Document passage —
++++++++++++++++++++
I'm trying to extract and print english text out of a pdf on console. Extraction is done through itextpdf API using PdfTextExtractor class. Text i'm getting is not understandble. May be some language issues I'm facing. My intent is to find a particular text within a PDF and replace it with some other string. I started with parsing the file to find the string. Following code snippet represents my string extractor:
Document document = new Document();
PdfWriter writer = PdfWriter.getInstance(document,
new FileOutputStream(OUTPUTFILE));
document.open();
PdfReader reader = new PdfReader(input);
int n = reader.getNumberOfPages();
PdfImportedPage page;
// Go through all pages
for (int i = 1; i <= n; i++) {
String str=PdfTextExtractor.getTextFromPage(reader, i);
System.out.println(str);
}
document.close();
but the output I'm getting on console is not understandable even though the text in the PDF is in english.
Output:
t cotenn dna o mntoafinir yales r ni et h layhcsip Amgteu end y Retila m eysts w tih eth erss p wlli e erefcern emsyst o f et h se. ru I n tioi, dnda etseh orpvedi eddda e ulav o t taw h s i oelbssip hwti se vdcie ollaw na s tiouquibu cacess o t latoutenxc e rpap dna t ilagid ottennc olae n ewnh ey th krwo tofoi. nmirna ni soitaoli n mor f chea e. roth s iTh s i a cel ra csea ewerh " eth lweoh is ermo nath eth ms u fo sti
rtasp ".
Can anybody please help me out what could be the possible solution for bringing text in english language as it is like in source PDF. Any sort of help will be highly appreciated.
++++++++++++++++++++
Data extracts —
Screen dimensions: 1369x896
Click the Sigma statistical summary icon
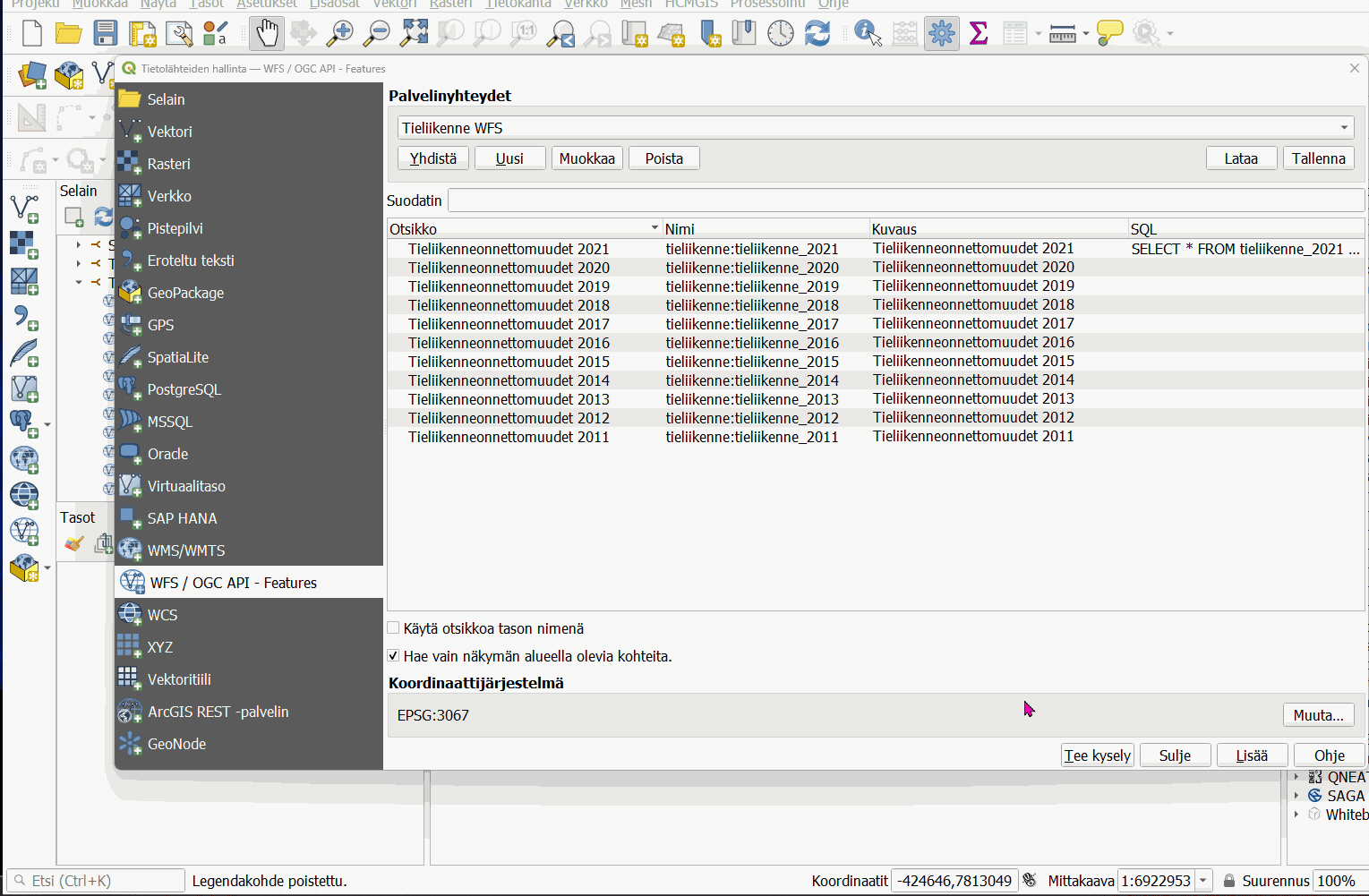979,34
++++++++++++++++++++
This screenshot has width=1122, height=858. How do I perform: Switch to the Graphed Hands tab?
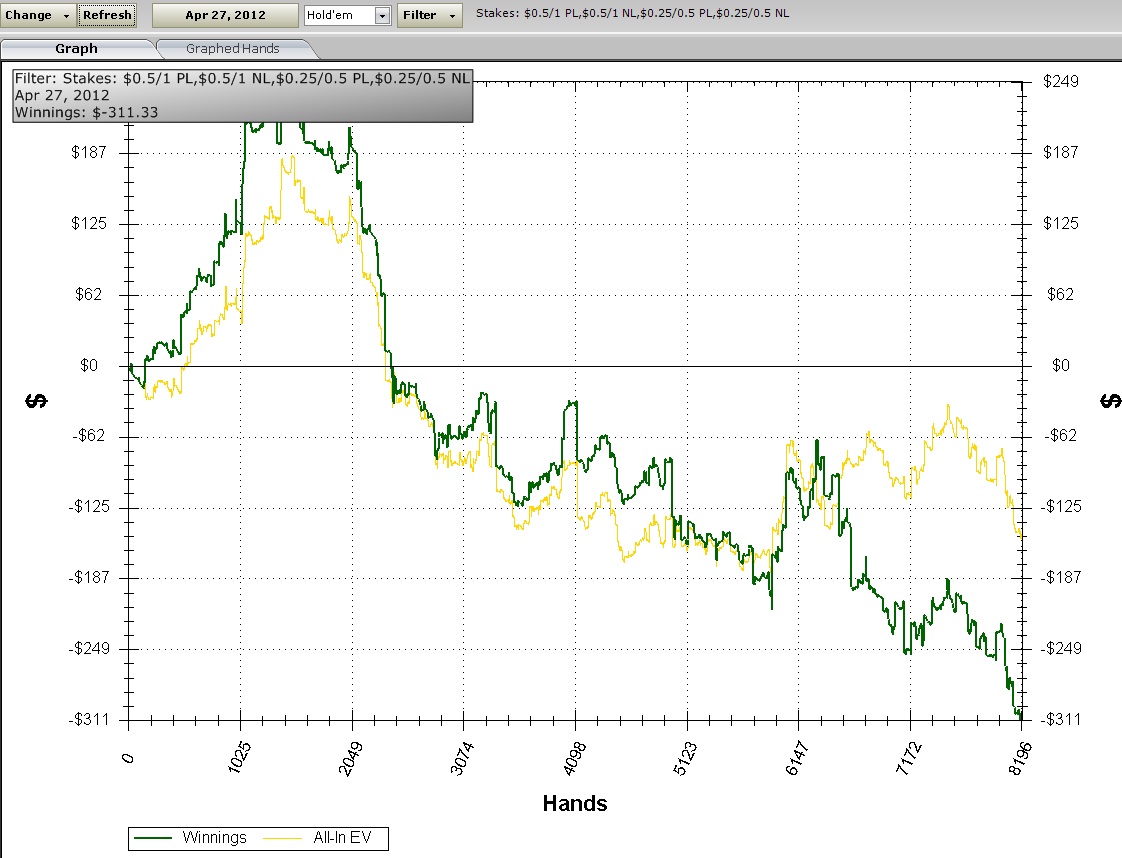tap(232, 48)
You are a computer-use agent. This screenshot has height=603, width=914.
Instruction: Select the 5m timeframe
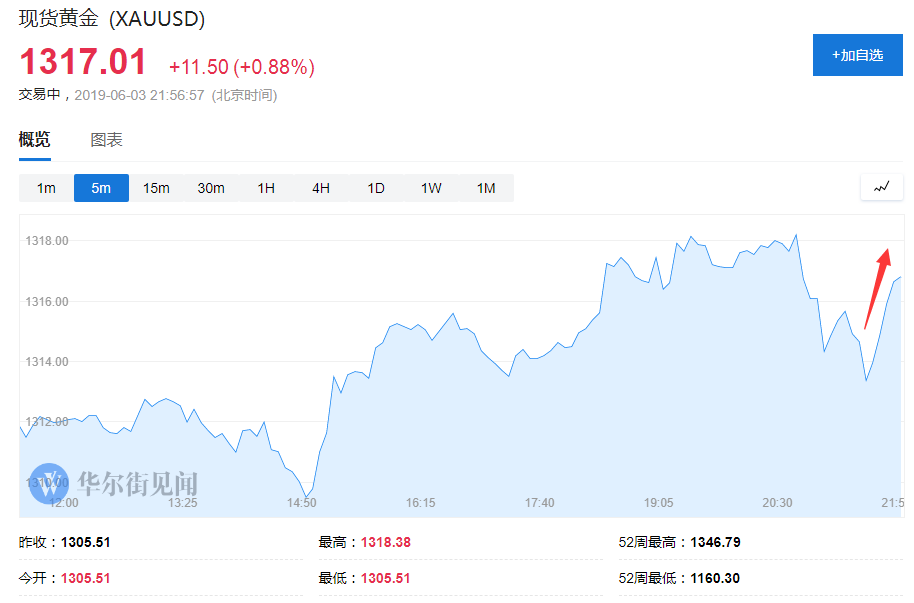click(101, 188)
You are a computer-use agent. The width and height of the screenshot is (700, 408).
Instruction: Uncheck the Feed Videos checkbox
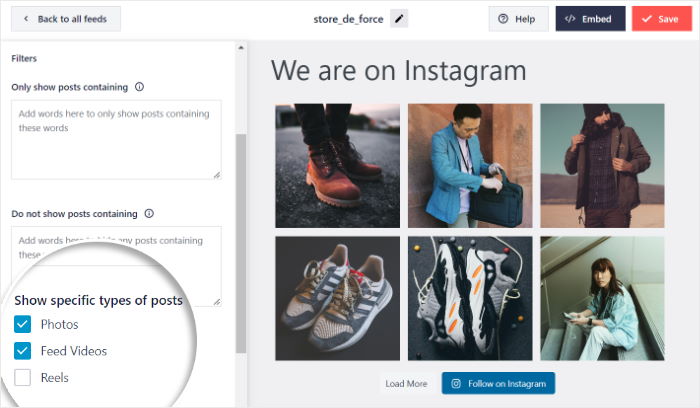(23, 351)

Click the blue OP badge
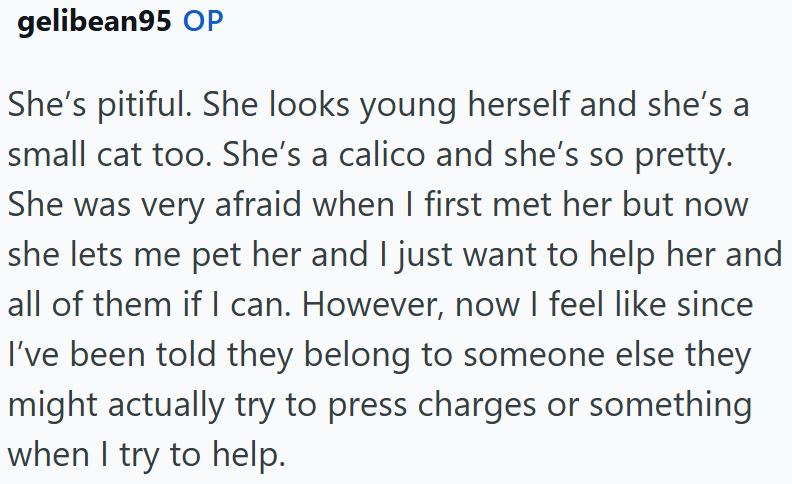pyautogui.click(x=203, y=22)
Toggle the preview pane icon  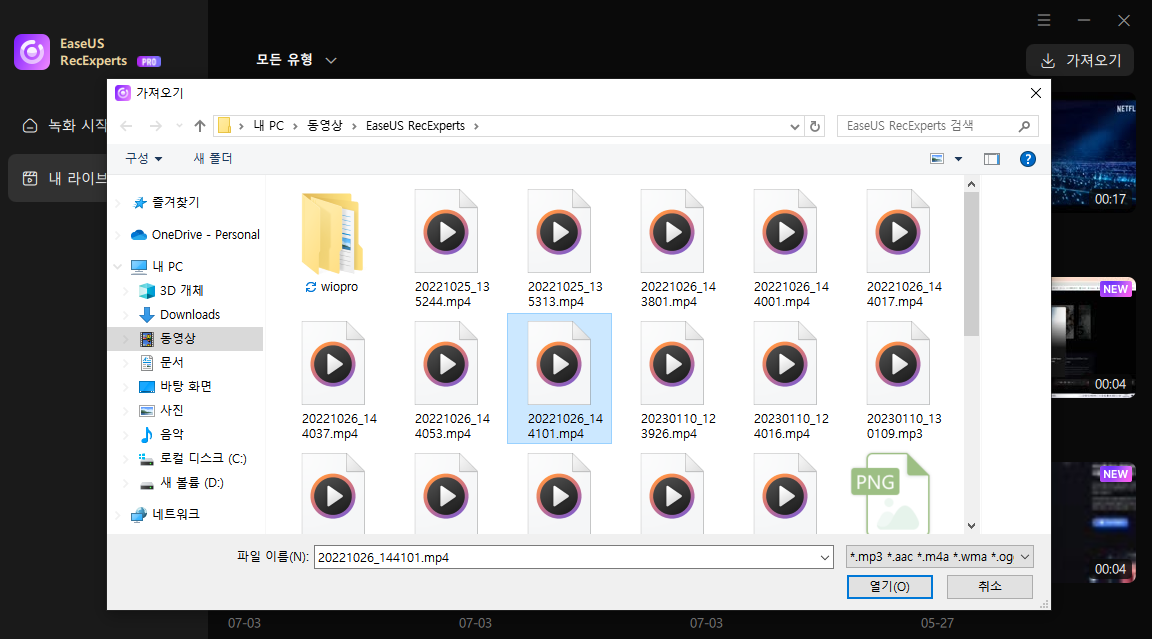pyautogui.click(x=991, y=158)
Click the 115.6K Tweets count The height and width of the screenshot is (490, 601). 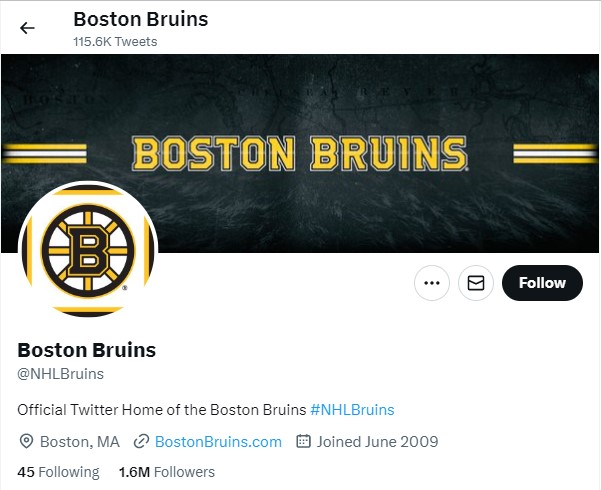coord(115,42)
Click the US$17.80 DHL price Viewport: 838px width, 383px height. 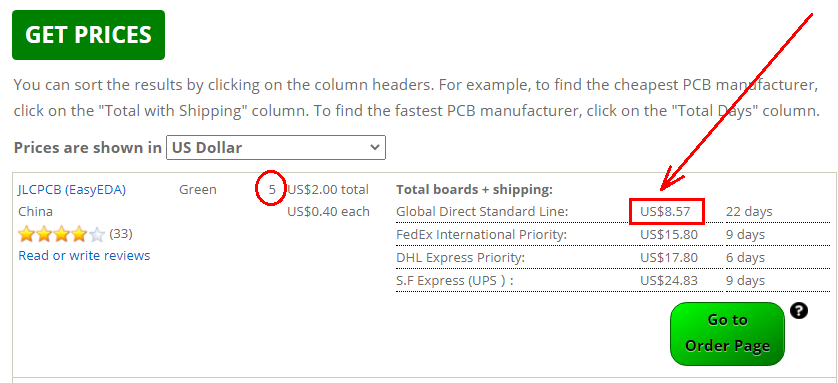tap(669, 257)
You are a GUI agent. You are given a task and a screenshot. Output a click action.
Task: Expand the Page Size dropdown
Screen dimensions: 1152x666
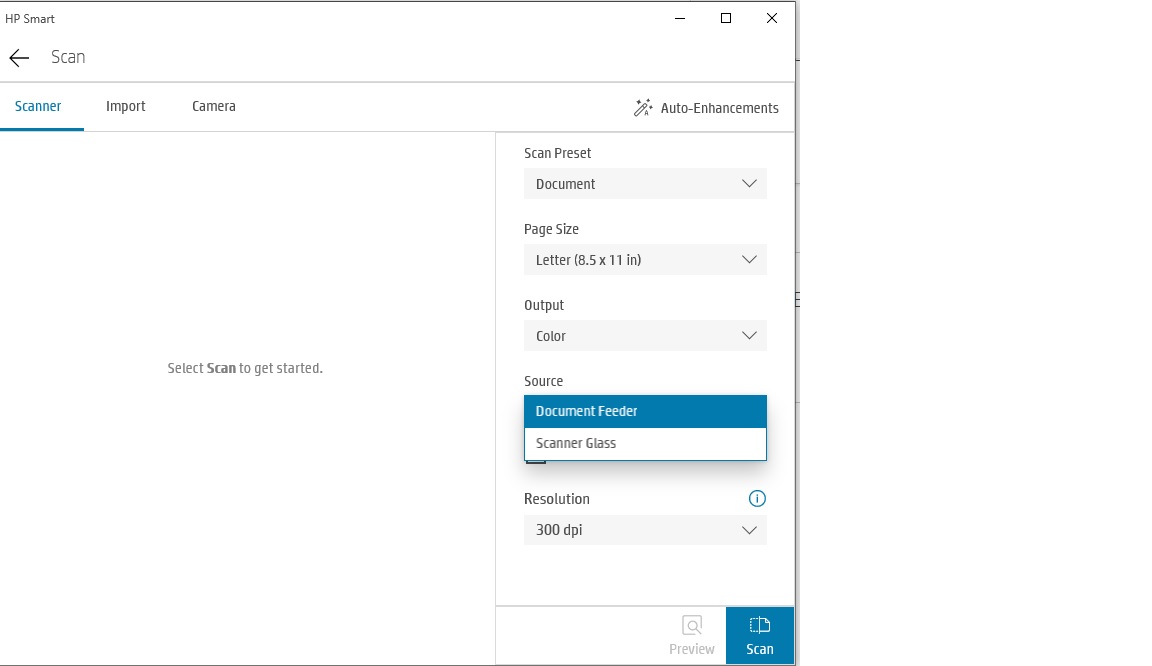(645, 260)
++++++++++++++++++++
Exercise objective —
Reproduce the whole post on garbled PDF text extraction word for word.

Your solution —
I'm trying to extract and print english text out of a pdf on console. Extraction is done through itextpdf API using PdfTextExtractor class. Text i'm getting is not understandble. May be some language issues I'm facing. My intent is to find a particular text within a PDF and replace it with some other string. I started with parsing the file to find the string. Following code snippet represents my string extractor:
Document document = new Document();
PdfWriter writer = PdfWriter.getInstance(document,
new FileOutputStream(OUTPUTFILE));
document.open();
PdfReader reader = new PdfReader(input);
int n = reader.getNumberOfPages();
PdfImportedPage page;
// Go through all pages
for (int i = 1; i <= n; i++) {
String str=PdfTextExtractor.getTextFromPage(reader, i);
System.out.println(str);
}
document.close();
but the output I'm getting on console is not understandable even though the text in the PDF is in english.
Output:
t cotenn dna o mntoafinir yales r ni et h layhcsip Amgteu end y Retila m eysts w tih eth erss p wlli e erefcern emsyst o f et h se. ru I n tioi, dnda etseh orpvedi eddda e ulav o t taw h s i oelbssip hwti se vdcie ollaw na s tiouquibu cacess o t latoutenxc e rpap dna t ilagid ottennc olae n ewnh ey th krwo tofoi. nmirna ni soitaoli n mor f chea e. roth s iTh s i a cel ra csea ewerh " eth lweoh is ermo nath eth ms u fo sti
rtasp ".
Can anybody please help me out what could be the possible solution for bringing text in english language as it is like in source PDF. Any sort of help will be highly appreciated.